→ **DATA SHOWN**:
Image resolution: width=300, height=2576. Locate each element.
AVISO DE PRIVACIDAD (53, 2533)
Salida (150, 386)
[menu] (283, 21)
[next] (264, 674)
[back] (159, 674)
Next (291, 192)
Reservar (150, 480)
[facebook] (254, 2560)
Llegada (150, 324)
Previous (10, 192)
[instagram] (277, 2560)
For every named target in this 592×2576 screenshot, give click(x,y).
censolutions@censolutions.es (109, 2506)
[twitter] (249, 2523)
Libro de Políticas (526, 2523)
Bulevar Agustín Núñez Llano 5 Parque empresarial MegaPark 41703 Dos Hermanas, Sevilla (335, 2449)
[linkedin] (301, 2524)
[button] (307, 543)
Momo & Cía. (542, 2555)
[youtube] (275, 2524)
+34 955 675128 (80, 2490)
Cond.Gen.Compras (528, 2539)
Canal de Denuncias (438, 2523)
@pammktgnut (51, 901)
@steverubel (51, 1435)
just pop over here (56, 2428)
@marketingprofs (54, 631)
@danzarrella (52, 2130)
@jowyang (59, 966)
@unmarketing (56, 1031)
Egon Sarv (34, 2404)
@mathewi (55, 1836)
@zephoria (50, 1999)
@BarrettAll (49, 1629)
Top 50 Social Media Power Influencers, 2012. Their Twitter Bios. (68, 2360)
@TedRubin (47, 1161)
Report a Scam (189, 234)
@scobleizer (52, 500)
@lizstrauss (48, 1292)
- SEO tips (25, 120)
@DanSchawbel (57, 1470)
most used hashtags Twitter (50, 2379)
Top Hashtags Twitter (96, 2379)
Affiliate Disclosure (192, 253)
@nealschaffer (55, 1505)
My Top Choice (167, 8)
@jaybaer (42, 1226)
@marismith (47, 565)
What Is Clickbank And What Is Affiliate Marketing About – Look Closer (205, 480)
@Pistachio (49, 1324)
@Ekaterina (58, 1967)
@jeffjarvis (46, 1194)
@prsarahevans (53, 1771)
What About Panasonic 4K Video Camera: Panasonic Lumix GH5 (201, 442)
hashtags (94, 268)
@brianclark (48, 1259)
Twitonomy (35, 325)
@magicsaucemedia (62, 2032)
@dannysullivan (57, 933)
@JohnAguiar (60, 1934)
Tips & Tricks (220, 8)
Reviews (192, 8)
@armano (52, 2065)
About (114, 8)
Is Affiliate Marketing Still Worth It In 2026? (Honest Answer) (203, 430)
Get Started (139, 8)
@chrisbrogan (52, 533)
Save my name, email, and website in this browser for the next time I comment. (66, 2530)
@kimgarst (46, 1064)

→ **TASK TO COMPLETE**:
Number of lines containing "About" in the material above: give that number alone.

→ **TASK ANSWER**:
3